Excerpts from a dataset

=====

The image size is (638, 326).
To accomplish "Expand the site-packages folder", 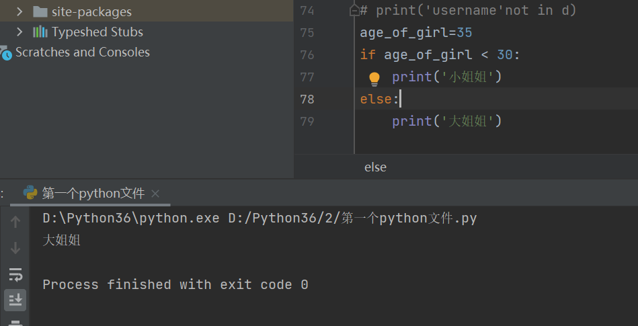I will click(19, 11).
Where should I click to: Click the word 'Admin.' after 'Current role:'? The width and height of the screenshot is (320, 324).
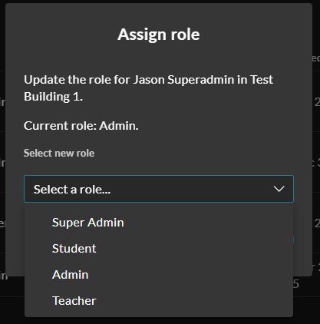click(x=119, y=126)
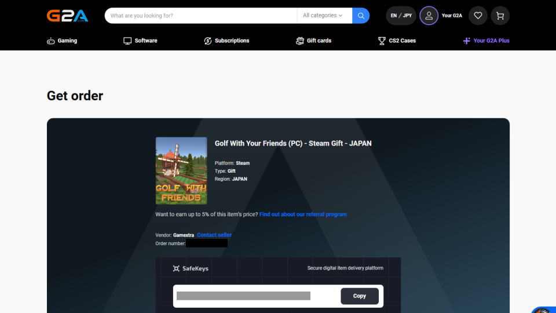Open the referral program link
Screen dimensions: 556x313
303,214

=====

[WHAT NEEDS TO BE DONE]:
Starting at the line that holds "Where should I", retype every line through the end of the data, both ends included. Pictures stay out of the copy.

[ANSWER SPACE]:
Where should I click to: Click the word 'Admin.' after 'Current role:'? The width and height of the screenshot is (320, 324).
click(x=119, y=126)
Open the referral program link
Screen dimensions: 556x313
303,214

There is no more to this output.